A Coca-Cola, o eBay e a Tesla formalizaram posições contrárias à proposta do governo dos Estados Unidos de aplicar uma tarifa de 25% sobre produtos brasileiros. A medida, fundamentada na Seção 301, visa punir práticas comerciais brasileiras que o governo Trump alega serem prejudiciais à economia americana, abrangendo setores que vão do comércio digital ao acesso ao mercado de etanol.

O Escritório do Representante Comercial dos EUA (USTR) encerrou em 1º de julho o prazo para consultas públicas sobre a resolução. A movimentação das corporações destaca o conflito entre a agenda de protecionismo industrial e a realidade das cadeias de suprimentos globais, onde a interdependência entre produtores brasileiros e fabricantes americanos é profunda e estrutural.

A falácia da autossuficiência produtiva

A Coca-Cola ilustra o dilema ao detalhar sua dependência de insumos cítricos brasileiros. A empresa argumenta que a produção doméstica de laranja na Flórida sofreu uma queda drástica, passando de 242 milhões de caixas na safra 2003/2004 para 12 milhões na safra 2025/2026, devido a doenças e fatores climáticos. Substituir o fornecedor brasileiro não é uma operação imediata ou viável.

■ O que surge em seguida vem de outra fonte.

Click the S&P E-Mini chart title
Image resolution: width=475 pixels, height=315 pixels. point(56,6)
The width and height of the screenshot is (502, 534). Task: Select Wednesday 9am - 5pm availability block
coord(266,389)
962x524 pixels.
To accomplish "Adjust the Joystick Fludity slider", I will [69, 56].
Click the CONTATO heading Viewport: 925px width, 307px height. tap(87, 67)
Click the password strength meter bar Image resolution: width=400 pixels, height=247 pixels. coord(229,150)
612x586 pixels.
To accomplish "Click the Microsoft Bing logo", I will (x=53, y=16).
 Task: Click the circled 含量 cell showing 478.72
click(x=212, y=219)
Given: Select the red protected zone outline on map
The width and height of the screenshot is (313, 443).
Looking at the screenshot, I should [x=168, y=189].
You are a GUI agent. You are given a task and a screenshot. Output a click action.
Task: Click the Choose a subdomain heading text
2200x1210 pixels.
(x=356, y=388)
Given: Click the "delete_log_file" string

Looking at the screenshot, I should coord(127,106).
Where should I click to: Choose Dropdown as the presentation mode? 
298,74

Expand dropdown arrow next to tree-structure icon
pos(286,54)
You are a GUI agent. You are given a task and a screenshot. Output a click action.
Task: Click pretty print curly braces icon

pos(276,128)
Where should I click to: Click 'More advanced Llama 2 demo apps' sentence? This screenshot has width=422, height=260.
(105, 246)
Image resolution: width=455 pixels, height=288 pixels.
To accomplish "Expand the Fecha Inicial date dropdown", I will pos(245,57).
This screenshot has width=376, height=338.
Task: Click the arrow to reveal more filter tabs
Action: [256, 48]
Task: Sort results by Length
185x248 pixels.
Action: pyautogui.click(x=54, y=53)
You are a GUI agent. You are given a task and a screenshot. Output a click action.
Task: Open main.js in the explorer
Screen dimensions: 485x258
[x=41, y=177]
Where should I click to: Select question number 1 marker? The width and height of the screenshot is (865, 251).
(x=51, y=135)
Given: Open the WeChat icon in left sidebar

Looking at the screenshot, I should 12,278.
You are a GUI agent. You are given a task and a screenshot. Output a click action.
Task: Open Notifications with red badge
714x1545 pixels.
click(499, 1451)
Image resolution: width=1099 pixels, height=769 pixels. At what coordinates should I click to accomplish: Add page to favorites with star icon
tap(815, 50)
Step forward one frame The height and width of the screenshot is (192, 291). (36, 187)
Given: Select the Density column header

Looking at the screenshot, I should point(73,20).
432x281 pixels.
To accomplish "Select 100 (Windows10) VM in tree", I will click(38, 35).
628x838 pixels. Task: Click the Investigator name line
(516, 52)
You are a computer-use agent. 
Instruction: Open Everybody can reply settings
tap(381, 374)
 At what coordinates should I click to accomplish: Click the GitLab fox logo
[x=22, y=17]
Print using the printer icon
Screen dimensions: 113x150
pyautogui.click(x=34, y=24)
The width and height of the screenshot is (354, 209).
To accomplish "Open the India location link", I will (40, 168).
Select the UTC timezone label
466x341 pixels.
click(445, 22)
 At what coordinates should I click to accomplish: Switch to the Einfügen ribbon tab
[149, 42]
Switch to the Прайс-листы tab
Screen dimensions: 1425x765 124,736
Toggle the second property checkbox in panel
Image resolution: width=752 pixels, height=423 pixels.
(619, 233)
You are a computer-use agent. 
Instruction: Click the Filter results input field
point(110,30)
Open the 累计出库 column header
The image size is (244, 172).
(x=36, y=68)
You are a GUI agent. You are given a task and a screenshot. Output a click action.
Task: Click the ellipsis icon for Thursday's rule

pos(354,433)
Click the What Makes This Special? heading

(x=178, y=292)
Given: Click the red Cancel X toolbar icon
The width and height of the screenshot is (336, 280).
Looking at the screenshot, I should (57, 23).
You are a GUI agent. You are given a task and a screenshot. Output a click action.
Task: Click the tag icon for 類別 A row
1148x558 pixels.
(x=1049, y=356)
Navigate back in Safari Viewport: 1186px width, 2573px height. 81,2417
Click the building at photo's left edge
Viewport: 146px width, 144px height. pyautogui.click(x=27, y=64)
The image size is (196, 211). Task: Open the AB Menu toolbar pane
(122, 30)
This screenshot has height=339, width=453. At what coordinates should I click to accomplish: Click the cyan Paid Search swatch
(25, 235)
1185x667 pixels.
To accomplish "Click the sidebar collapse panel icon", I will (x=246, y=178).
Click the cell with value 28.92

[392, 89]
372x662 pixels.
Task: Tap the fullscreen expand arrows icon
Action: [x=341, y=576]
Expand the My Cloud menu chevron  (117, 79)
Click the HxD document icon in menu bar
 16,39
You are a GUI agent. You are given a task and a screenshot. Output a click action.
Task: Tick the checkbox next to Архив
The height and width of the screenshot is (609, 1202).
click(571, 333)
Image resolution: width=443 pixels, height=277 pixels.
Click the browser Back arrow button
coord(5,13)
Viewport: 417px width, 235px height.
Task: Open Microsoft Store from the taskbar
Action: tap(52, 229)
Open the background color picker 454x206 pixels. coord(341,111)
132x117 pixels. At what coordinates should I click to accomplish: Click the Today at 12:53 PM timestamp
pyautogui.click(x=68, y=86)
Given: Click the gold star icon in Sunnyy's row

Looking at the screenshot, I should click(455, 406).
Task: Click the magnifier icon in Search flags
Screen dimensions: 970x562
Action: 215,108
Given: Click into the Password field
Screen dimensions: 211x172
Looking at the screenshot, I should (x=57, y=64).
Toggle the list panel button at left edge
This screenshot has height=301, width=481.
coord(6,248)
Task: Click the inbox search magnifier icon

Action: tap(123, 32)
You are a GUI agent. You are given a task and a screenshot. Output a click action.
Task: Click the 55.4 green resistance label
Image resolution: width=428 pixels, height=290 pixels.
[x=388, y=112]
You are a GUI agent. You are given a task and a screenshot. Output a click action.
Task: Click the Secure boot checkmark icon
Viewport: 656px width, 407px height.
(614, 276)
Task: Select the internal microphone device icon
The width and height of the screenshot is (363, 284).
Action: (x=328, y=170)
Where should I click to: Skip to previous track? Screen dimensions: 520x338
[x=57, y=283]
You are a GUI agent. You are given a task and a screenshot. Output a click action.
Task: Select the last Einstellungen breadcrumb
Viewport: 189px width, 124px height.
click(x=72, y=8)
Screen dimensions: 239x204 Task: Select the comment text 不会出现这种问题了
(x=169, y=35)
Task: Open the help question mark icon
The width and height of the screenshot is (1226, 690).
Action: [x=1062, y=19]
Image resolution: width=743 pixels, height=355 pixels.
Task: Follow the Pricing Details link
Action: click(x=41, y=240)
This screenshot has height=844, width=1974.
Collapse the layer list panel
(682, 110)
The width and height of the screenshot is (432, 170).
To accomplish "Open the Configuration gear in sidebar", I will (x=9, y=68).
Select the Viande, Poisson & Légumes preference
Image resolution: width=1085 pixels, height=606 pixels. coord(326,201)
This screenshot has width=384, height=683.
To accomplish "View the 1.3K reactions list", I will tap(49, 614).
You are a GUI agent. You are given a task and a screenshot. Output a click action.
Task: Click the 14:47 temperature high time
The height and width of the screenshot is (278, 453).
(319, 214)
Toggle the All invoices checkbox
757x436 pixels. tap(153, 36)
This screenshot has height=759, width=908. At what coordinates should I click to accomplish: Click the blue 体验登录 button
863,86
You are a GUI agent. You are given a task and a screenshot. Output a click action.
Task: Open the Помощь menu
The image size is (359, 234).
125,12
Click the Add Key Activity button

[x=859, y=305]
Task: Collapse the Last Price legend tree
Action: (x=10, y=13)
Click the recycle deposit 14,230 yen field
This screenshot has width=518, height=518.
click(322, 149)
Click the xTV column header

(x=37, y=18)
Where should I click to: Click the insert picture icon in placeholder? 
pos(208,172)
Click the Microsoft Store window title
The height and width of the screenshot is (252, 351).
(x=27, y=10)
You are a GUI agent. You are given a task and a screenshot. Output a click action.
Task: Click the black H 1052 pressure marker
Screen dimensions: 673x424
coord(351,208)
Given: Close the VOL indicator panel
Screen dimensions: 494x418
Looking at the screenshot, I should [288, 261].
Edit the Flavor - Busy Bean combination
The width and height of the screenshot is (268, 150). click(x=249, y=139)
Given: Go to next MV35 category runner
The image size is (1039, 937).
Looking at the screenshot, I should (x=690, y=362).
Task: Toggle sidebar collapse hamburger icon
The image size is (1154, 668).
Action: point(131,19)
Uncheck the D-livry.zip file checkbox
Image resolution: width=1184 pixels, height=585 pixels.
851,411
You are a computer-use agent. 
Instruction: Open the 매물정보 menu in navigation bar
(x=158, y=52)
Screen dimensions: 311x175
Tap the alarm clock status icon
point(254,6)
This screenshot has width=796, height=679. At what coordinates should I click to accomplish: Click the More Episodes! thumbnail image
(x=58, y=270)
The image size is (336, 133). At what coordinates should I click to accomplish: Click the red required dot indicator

Para a indústria, a imposição tarifária forçaria um processo de revalidação de segurança alimentar e testes de produtos que elevaria custos significativamente. A leitura aqui é que a política tarifária assume uma capacidade de substituição doméstica que, na prática, não existe, colocando em risco a viabilidade operacional de grandes fabricantes americanos que dependem da complementaridade do agronegócio brasileiro.

O custo real da proteção tarifária

A Tesla, em sua manifestação ao USTR, reconhece o objetivo de longo prazo da reindustrialização americana, mas alerta para o custo da transição. A montadora de Elon Musk aponta que a manufatura de veículos elétricos depende de peças fornecidas pelo Brasil que ainda não possuem escala de produção suficiente nos Estados Unidos. Sem acesso a essas cadeias, a competitividade da indústria local fica comprometida.

A lógica apresentada sugere que tarifas aplicadas de forma acelerada, sem considerar o ritmo de expansão da capacidade produtiva interna, funcionam como um imposto sobre a própria indústria americana. O risco, segundo a empresa, é que a tentativa de proteger o mercado local acabe por encarecer o produto final e prejudicar o consumidor americano, que arcará com a conta da ineficiência temporária.

Distorções no mercado secundário

O eBay trouxe uma perspectiva distinta ao focar nos produtos de segunda mão. A plataforma argumenta que taxar bens usados, que já circularam por diversos proprietários, não atinge o objetivo de punir fabricantes brasileiros por práticas distorcivas, pois a produção original ocorreu anos antes. A tarifa recai sobre o revendedor, não sobre o produtor.

Essa medida, segundo o eBay, pode incentivar consumidores americanos a buscarem produtos novos, potencialmente fabricados sob as mesmas condições que o USTR tenta combater, tornando a política ineficaz. O paralelo aqui é que a regulação comercial, quando mal desenhada, acaba punindo o mercado de revenda e restringindo a economia circular sem promover qualquer mudança estrutural nas práticas comerciais de origem.

O futuro das relações comerciais

As manifestações das empresas evidenciam que a política de “America First” enfrenta barreiras práticas quando confrontada com a complexidade das cadeias de valor integradas. A incerteza permanece sobre como o USTR irá ponderar essas demandas corporativas frente à pressão política por medidas punitivas mais agressivas contra parceiros comerciais.

O desdobramento desse caso será um termômetro importante para entender até que ponto o governo americano está disposto a aceitar o ônus inflacionário em nome da autonomia industrial. O que se observa é uma tensão crescente entre a retórica de soberania econômica e a realidade de um ecossistema industrial que ainda depende, em grande medida, da eficiência e dos insumos provenientes de mercados como o brasileiro.

O debate sobre a eficácia dessas tarifas está apenas começando, e o impacto real sobre os consumidores americanos dependerá da flexibilidade que o USTR demonstrará ao analisar as exclusões solicitadas. A questão central é se o protecionismo conseguirá, de fato, fomentar a indústria local ou se apenas criará gargalos que encarecerão o custo de vida e a produção nacional nos Estados Unidos.